Street Calls of the Week
LONDON - Imperial Brands PLC announced Tuesday it expects to meet its full-year guidance for fiscal year 2025, with growth in both tobacco and next-generation products (NGP), while unveiling a £1.45 billion share buyback program for fiscal year 2026.
The tobacco company reported it is on track to deliver low single-digit tobacco and NGP net revenue growth at constant currency for FY25, with group adjusted operating profit growth at a similar rate to last year.
Market share gains in the United States, Germany and Australia are expected to broadly offset declines in Spain and the United Kingdom, according to the trading update.
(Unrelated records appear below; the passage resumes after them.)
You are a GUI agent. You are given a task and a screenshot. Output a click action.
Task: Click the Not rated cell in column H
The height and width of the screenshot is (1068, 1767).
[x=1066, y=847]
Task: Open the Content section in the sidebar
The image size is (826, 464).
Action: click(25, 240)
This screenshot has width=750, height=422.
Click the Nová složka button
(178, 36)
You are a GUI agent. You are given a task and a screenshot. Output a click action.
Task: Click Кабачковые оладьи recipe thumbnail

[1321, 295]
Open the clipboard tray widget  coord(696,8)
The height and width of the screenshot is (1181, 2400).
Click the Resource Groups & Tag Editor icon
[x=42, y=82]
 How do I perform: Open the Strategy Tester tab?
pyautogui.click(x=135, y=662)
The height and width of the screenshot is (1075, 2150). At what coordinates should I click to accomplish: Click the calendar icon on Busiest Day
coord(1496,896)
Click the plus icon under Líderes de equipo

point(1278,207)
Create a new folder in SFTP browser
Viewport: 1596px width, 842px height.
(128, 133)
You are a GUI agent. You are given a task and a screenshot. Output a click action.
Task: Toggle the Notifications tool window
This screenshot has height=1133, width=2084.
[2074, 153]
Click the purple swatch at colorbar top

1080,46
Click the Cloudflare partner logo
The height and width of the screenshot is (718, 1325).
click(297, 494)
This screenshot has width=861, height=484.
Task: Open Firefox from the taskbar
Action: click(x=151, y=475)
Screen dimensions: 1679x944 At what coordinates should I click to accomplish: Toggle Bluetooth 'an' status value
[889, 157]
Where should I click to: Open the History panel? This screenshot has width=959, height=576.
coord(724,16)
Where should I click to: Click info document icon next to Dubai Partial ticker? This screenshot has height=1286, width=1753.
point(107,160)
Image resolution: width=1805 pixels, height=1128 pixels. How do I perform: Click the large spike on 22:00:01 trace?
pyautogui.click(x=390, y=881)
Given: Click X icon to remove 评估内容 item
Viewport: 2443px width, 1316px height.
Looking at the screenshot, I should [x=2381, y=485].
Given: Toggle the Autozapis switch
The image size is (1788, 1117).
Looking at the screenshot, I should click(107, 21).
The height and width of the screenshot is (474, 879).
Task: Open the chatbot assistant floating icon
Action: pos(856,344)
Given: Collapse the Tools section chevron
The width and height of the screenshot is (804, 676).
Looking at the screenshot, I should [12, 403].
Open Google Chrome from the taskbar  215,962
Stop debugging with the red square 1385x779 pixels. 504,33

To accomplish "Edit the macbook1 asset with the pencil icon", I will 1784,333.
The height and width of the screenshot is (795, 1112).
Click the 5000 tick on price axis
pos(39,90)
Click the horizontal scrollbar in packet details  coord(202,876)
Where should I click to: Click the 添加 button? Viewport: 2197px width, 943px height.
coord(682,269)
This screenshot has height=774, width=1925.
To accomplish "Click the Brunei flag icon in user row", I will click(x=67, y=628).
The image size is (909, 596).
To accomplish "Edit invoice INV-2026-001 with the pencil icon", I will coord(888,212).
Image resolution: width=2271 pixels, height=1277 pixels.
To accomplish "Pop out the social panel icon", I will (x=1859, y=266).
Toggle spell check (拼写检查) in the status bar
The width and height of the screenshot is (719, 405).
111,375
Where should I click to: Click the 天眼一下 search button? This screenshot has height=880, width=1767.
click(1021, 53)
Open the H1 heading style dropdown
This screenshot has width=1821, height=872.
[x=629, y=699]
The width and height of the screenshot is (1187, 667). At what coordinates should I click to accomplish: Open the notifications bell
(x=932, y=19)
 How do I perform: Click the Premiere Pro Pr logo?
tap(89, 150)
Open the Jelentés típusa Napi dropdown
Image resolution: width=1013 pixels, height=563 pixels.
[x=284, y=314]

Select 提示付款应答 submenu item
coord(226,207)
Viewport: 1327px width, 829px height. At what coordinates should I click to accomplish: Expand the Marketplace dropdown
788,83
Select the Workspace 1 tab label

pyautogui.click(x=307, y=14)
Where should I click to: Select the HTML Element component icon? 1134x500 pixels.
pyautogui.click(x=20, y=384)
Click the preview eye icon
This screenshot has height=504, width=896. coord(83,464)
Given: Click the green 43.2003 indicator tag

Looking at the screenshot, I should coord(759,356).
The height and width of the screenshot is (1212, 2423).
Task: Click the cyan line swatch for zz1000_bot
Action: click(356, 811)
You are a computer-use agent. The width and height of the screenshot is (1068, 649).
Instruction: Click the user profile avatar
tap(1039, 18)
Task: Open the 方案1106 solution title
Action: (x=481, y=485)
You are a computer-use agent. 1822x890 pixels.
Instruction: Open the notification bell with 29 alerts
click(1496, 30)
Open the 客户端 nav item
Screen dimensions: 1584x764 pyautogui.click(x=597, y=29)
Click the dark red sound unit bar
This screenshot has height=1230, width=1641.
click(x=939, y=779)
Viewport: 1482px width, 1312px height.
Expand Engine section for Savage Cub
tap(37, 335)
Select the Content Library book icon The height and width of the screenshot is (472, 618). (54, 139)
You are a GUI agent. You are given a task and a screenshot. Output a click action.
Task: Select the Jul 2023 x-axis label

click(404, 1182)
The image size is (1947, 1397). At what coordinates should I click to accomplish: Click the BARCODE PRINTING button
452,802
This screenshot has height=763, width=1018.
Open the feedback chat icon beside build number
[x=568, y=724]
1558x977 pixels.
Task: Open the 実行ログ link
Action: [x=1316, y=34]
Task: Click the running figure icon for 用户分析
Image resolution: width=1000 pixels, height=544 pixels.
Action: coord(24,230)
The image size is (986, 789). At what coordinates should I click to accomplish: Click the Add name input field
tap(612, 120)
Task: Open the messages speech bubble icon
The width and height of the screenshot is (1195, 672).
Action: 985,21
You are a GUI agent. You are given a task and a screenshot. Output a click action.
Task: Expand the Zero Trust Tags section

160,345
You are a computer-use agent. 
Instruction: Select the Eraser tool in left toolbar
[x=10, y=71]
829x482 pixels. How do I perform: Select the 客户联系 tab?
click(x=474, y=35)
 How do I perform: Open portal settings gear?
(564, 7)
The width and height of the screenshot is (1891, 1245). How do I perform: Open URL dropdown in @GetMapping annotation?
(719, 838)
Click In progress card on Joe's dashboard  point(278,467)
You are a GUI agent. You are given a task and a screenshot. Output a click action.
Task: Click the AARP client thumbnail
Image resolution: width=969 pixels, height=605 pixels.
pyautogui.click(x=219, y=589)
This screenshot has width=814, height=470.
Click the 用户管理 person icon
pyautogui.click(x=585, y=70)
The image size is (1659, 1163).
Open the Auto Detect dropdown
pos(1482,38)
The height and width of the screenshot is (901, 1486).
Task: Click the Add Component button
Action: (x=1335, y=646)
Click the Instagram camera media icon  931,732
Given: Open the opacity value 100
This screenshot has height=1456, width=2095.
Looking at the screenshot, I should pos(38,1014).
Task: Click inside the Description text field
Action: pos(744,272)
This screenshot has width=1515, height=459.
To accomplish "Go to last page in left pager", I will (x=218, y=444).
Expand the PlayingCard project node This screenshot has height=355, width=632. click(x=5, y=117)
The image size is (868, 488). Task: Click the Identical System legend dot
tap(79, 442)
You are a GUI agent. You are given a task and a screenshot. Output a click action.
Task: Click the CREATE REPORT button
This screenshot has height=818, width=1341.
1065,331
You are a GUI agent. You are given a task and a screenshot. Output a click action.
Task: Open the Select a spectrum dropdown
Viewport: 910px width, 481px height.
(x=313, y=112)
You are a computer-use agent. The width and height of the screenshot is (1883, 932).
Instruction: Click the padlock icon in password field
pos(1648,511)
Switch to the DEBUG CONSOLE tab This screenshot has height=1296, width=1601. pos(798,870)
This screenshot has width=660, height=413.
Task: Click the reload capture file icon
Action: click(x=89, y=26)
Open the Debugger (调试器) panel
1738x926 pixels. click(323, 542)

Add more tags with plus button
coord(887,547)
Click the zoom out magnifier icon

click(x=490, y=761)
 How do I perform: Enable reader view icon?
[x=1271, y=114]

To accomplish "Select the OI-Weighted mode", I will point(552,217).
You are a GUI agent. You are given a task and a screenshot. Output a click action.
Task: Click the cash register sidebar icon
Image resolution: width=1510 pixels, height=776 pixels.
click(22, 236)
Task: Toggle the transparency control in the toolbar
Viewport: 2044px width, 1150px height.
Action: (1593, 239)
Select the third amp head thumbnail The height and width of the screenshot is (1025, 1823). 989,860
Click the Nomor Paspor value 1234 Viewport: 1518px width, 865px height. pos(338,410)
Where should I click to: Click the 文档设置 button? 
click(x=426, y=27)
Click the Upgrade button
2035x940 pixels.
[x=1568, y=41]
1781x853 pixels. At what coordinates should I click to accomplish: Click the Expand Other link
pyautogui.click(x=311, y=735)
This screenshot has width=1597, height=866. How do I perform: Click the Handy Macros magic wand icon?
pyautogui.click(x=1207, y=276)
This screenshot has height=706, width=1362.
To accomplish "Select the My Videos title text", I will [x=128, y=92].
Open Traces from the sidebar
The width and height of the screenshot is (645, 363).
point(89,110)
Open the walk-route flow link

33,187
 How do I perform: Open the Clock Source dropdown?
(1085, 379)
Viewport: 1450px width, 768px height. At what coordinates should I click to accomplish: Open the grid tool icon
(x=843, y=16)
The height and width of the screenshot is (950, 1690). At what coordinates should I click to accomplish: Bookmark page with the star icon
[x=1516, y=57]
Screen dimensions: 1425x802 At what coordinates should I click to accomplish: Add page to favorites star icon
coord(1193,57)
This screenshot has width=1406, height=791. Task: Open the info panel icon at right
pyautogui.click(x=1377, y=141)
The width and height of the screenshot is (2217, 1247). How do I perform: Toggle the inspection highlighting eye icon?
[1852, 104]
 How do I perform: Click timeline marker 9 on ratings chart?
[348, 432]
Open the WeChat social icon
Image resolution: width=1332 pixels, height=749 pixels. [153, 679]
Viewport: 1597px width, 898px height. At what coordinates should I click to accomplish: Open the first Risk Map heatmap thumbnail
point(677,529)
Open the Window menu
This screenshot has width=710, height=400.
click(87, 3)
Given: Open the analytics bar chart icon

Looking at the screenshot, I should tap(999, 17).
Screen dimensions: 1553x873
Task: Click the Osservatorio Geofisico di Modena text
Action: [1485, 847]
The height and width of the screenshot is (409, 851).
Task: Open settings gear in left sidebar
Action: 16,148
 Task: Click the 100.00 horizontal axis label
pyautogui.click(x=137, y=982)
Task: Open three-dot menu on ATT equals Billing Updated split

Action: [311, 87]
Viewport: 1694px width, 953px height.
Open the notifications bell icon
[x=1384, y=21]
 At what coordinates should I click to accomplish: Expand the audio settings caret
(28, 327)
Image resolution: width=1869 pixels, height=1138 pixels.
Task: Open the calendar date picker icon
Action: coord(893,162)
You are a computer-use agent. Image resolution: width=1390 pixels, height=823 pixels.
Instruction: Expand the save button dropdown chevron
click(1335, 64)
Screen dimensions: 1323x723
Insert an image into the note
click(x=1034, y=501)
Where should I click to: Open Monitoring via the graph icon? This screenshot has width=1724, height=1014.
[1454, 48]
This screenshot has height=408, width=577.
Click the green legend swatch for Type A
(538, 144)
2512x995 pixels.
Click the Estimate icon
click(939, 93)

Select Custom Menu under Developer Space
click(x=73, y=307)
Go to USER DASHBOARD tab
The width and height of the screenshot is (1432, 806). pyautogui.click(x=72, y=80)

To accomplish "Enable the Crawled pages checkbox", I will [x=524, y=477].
The company’s NGP business continues to show momentum with double-digit net revenue growth projected at around the mid-point of a 12-14% range.
Imperial Brands anticipates high single-digit constant currency adjusted earnings per share growth for the full year, supported by operating profit growth and the ongoing share buyback program. This will be partially offset by higher finance and tax costs, as well as increased minority interests from strong growth in African markets.
At current exchange rates, foreign exchange translation is expected to create a headwind of approximately 2.0-2.5% to net revenue and 2.5-3.0% to group adjusted operating profit and earnings per share.
The company also disclosed it has begun consultation regarding the future of its factory in Langenhagen, Germany, which may result in either a sale or closure of the site.
For FY26, Imperial Brands announced it will return £1.45 billion to shareholders through its share buyback program, expected to complete by October 28, 2026. Combined with its progressive dividend policy, the company expects to return over £2.7 billion to shareholders in the coming fiscal year, representing approximately 11% of its current market capitalization.
Imperial Brands will announce its annual results for the year ended September 30, 2025, on November 18, according to the press release statement.